AppLovin
$120Bmarket cap
// OVERVIEW
AppLovin built a $120 billion business by solving a problem nobody admits exists: that mobile game studios would rather pay an algorithm to find whales than learn anything about their own customers. What started as an ad network in 2012 became AXON — a machine learning system so effective at predicting in-app purchase behavior that it now drives 70% of revenue for a company that still calls itself a marketing platform.
// HQ
Palo Alto, United States
// STATUS
PUBLIC
// FOUNDED
2012
// TIER
The Hectacorns · $100B+
// PRIMARY SECTOR
adtech
// FOUNDERS
// FUNDING ROUNDS
// SECTORS SERVED
// TECHNOLOGY
AXON is a deep learning recommendation engine trained on 1.4 billion daily ad auctions and $12 billion in annual consumer spending data across 410 mobile games.
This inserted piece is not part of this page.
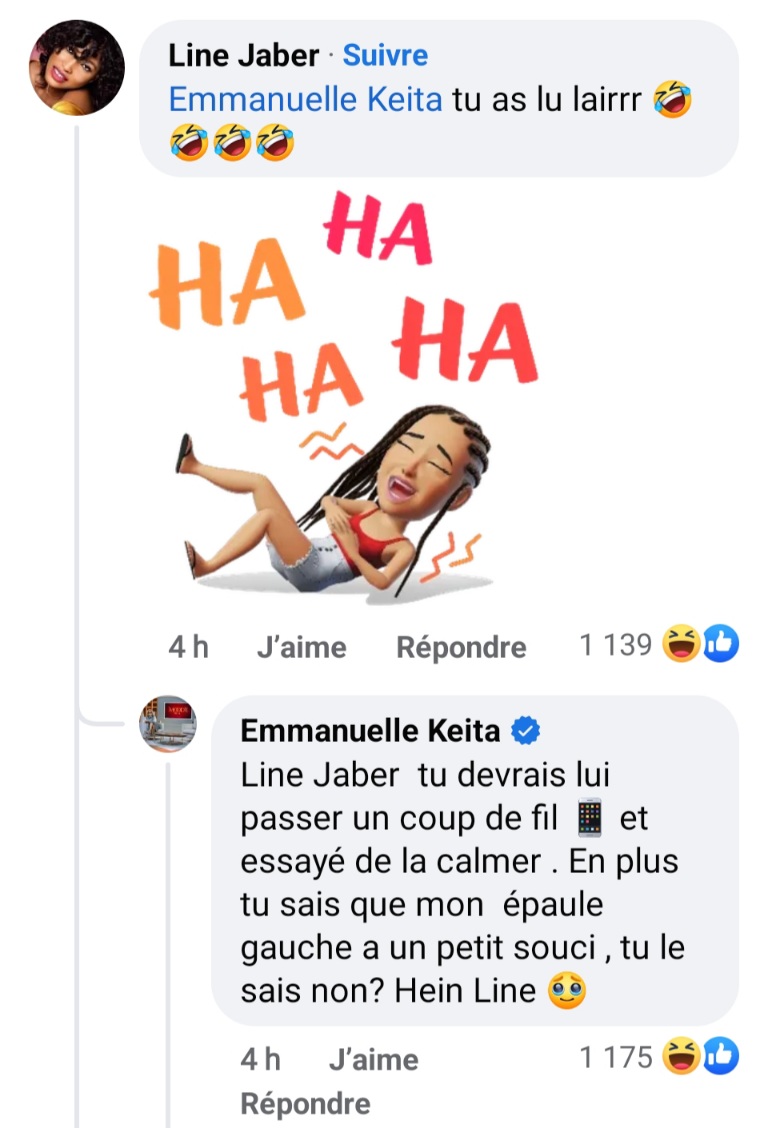Open Line Jaber's profile picture
The image size is (768, 1128).
click(76, 68)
The system predicts lifetime value within the first 24 hours of install with accuracy high enough that studios bid $40-200 per user based on AXON's scoring alone. AppLovin owns both sides of the market — the ad network selling traffic and the game studios buying it — which means the training data compounds faster than any competitor can replicate.
// WOWLS ASSESSMENT
AppLovin generated $4.4 billion in revenue in 2024 at 60% EBITDA margins, which makes the current 27x revenue multiple expensive but not absurd if AXON's moat holds. The competitive threat is not another ad network — it is Apple's ATT framework, which cut off the identity graph that made user-level targeting possible in the first place. AppLovin survived by pivoting entirely to probabilistic modeling and aggregate signals, but that survival required building machine learning infrastructure sophisticated enough that replicating it now requires both Google-scale compute and years of proprietary behavioral data competitors do not have. Meta tried to compete directly with Audience Network and failed. Unity tried with their own ad platform and is now worth $7 billion. The risk is not competition — it is that Apple decides privacy rules should apply to probabilistic targeting too.
// WHY WOWLS HUNTS THIS
Because AppLovin proved that owning the algorithm that predicts customer value is more profitable than owning the customers themselves — and WOWLS applies that insight to every target on this list. The company went from $2.1 billion at IPO in 2021 to $120 billion today by making studios dependent on a black box they cannot build in-house.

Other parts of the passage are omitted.